As Claire finished putting away her equipment, he gave her the most shameful "thank you" of his life. Still, he felt way better it had only been lipstick.

"Coconut oil would've also gotten rid of it. Or an exfoliator," she said breezily. If it happens again, he heard.

"Okay."

It hurt his pride, but acting dumb was surely less humiliating than admitting that he'd just missed a spot.

"You're gonna hold this over me, aren't you?" he said.

Claire looked away into space. "Well," she said quietly, "you helped once when my pre-abortion leaked, so…"

For the first time that day, Malcolm burst into a hearty laugh. "Never heard it called that."

"My bloody buddy?" she said. "Conforming to gender norms?"

With a chuckle herself, Claire looped her arm through his as they made their way to the arena.

"And, ya know…" She shrugged and almost mumbled, "you skipped a whole bunch of classes and wrecked your average for me."

"Because going to some econ and poli sci classes was so much more important than helping my sister deal with a chronic, agonizing, debilitating, incurable disease."

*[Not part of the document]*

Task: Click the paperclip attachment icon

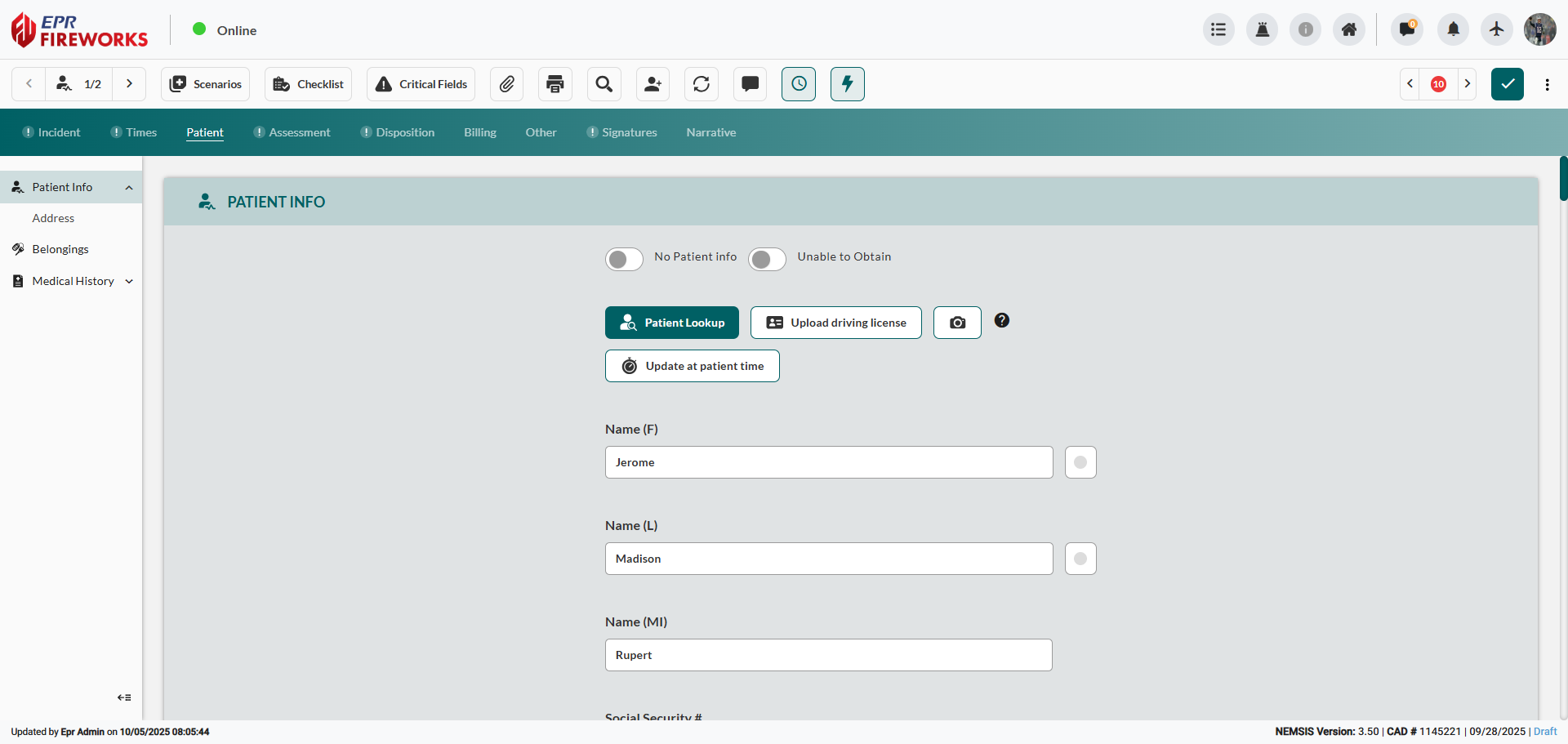Action: [x=506, y=84]
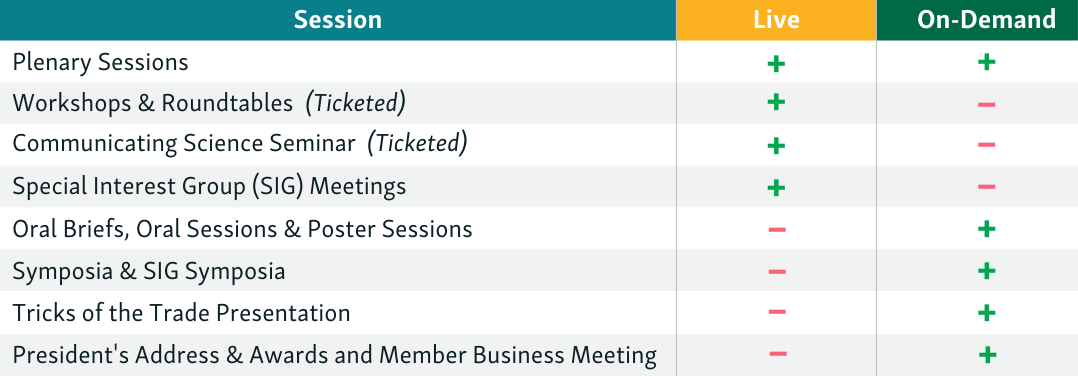
Task: Click On-Demand plus for President's Address row
Action: tap(987, 355)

"Yeah, and this can be a tiny payback," Claire said.

Her training get-up provided a reminder of the remains in those small scars on her abdomen—like on his. He still selfishly found a comfort in that, but he knew she did, too.

And thank Apollo for his blessed children that it had taken months—and only months—for a diagnosis, but there had still been too many trials and combos of hormonal therapy and expensive-ass rings and laparoscopies… before she went back training and eventually managed to smash her old records. That was Claire.

"How is it these days?" he said.

Claire nodded her trademark Claire nod: with closed eyes and a smile.

"Good." Malcolm nodded towards the arena. "Now go kick their asses."